Nada em Lolita é uma coincidência e todos os pontos estão interligados. O título revela, desde logo, como a obra foi concebida sob a única perspetiva manipulada de Humbert. É provável que Dolores, como ele a relata, nunca tenha existido. Em contrapartida, o narrador descreve-nos Lolita, uma fantasia da menina que vive apenas no seu pensamento deturbado.

Há um conflito entre moralidade e estética da prosa ao longo de todo o livro. O tema tão denso e grotesco é camuflado com a beleza da escrita de Nabokov. O autor russo brinca com as palavras de tal forma que cria uma espécie de êxtase estético no leitor. A premeditação da escolha de todos os termos usados é tão delicada e subtil que esconde o significado de certas ações desgostosas do narrador. Além disso, a narrativa possui uma riqueza vocabular surreal,  que nos prende cada vez mais à medida que a história avança.

Humbert é uma das personagens com mais dimensão psicológica com a qual já me deparei. A sua mente encontra-se numa guerra moral constante, à qual nós, leitores, somos obrigados a testemunhar.  Vive com medo de ser descoberto, mas recusa-se a contrariar os seus impulsos.
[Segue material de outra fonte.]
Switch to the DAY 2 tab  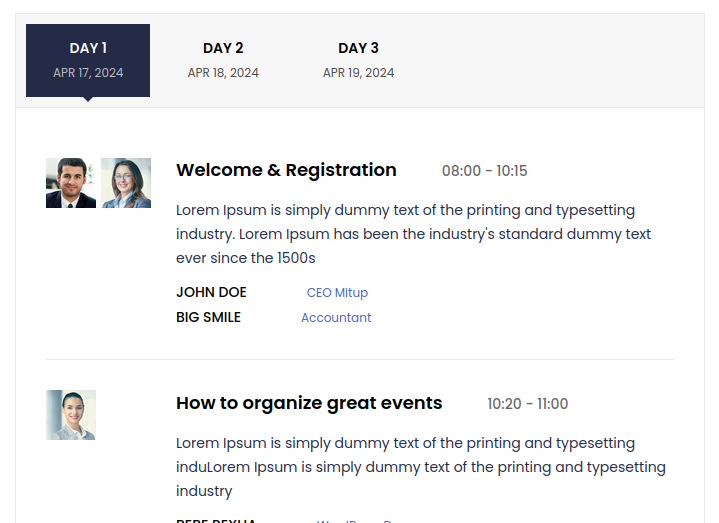pos(223,49)
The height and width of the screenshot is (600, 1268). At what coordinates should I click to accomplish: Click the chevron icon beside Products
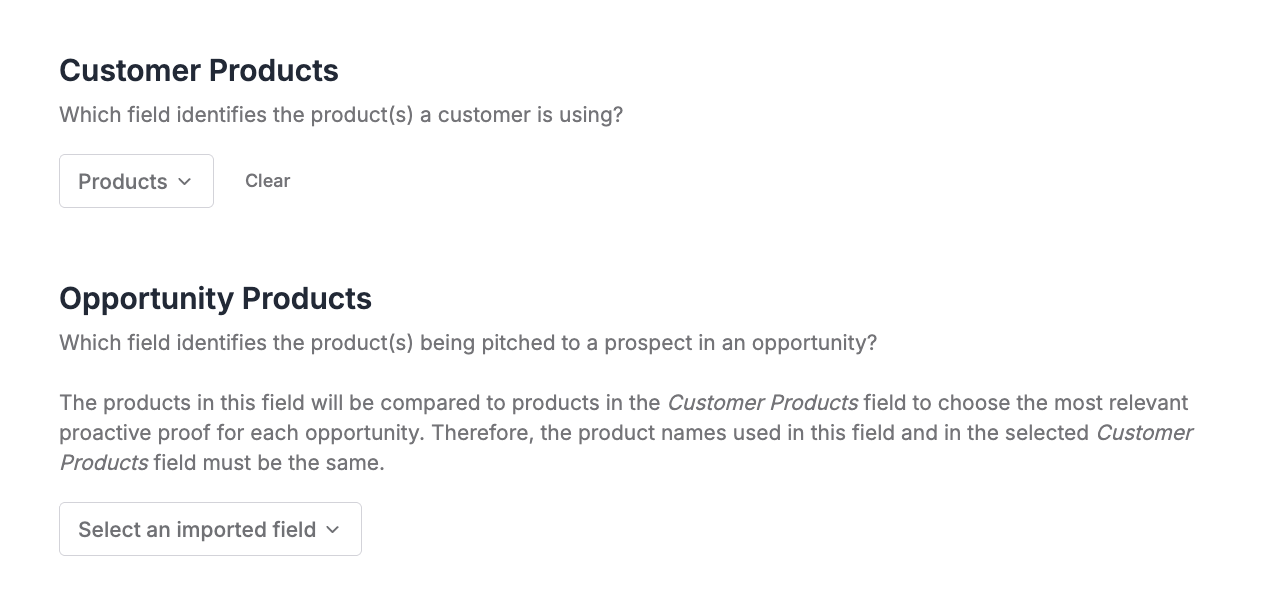pyautogui.click(x=184, y=181)
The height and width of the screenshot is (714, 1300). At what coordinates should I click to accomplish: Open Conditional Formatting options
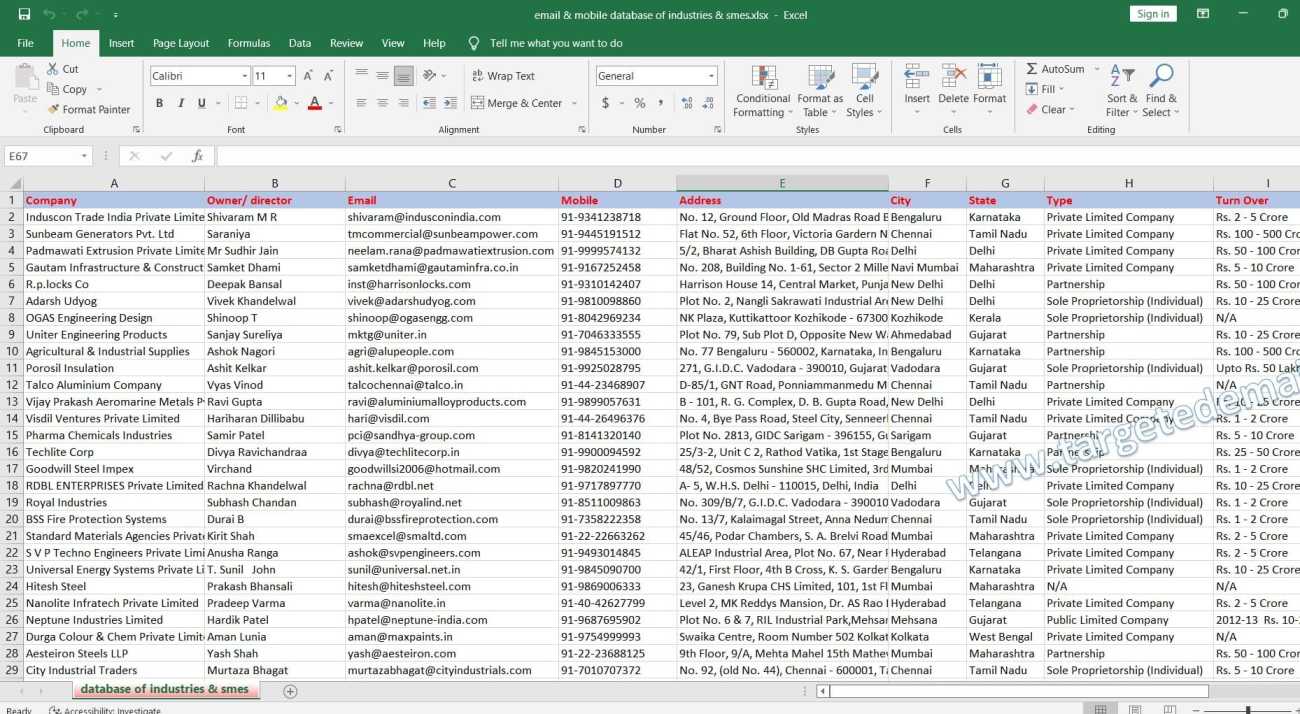762,90
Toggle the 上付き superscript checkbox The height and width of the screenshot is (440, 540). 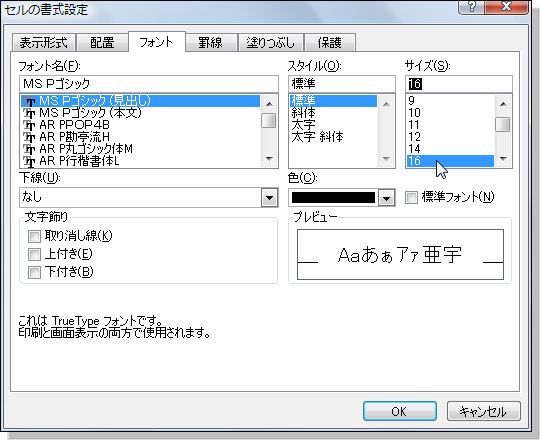click(x=34, y=254)
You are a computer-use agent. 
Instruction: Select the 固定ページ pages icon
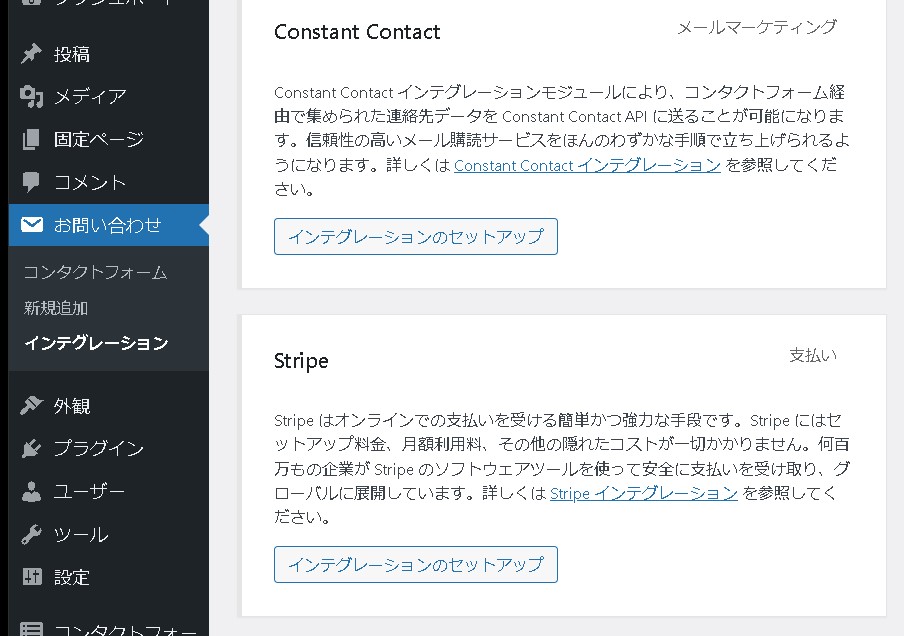[x=32, y=139]
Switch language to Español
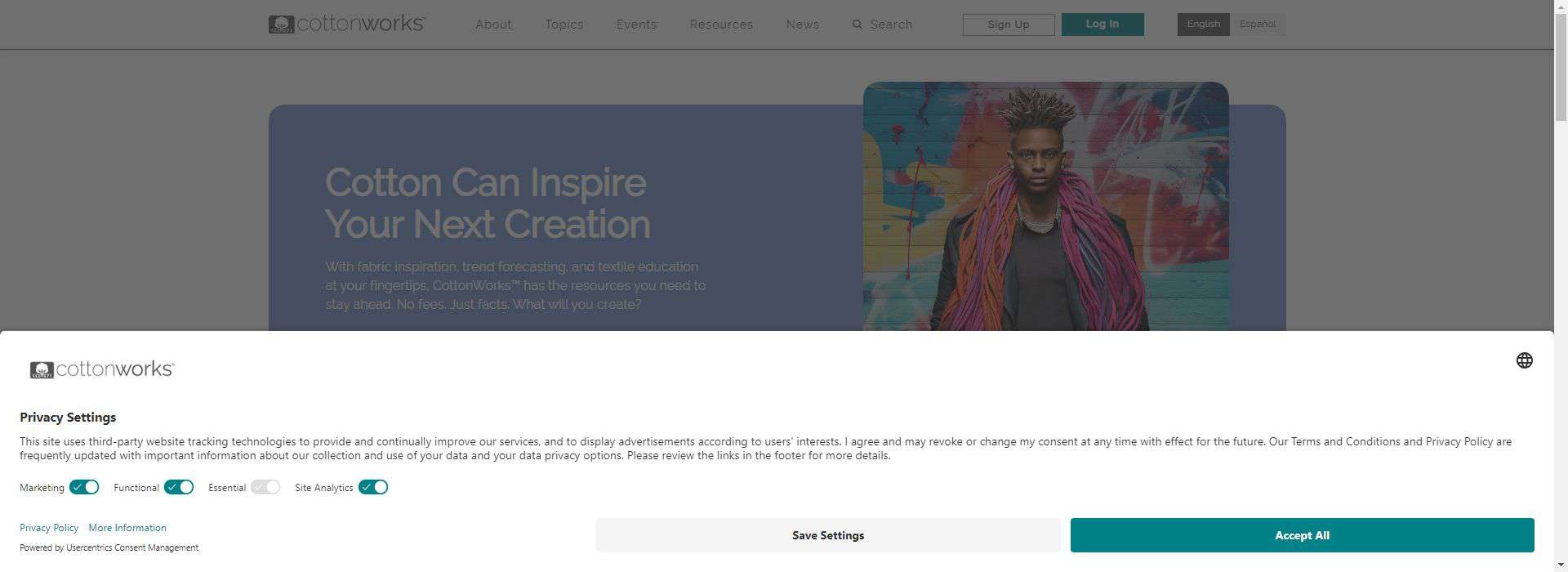 coord(1258,25)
É uma personagem completamente centrada em si e, ainda assim, atenta às reações dos que o rodeiam. Lolita, por sua vez, não é pintada como uma vítima, mas como a culpada de todo o “emaranhado de espinhos”. São breves os momentos em que conseguimos ver uma ponta da real personalidade de Dolores: uma menina vulnerável, assustada e sem mais ninguém a quem se entregar se não a esta figura masculina que promete protegê-la.

Lolita tem um tema forte abordado de uma forma genial. Nabokov desafia o leitor ao explorar um dos piores crimes da humanidade sob o único ponto de vista de um criminoso sedutor e manipulador. Misturam-se sentimentos de repugnância e fascínio. Sentimo-nos culpados por saber o que se passa na mente de Humbert. Porém, sentimo-nos  fascinados pela forma como é descrita. Mergulhamos na beleza literária enquanto sufocamos na sensação claustrofóbica da sua subjetividade. Ficamos toda a leitura a questionar se o que ele diz é real ou uma mera fantasia fruto dos seus distúrbios mentais.

Concluindo, Lolita é muito mais do que aparenta ser. Apesar de incomodar o leitor, não visa trazer uma história romantizada da pedofilia, como muitos alegam. Em vez disso, prova-nos como o ser humano é facilmente persuadido e prisioneiro da sua insanidade.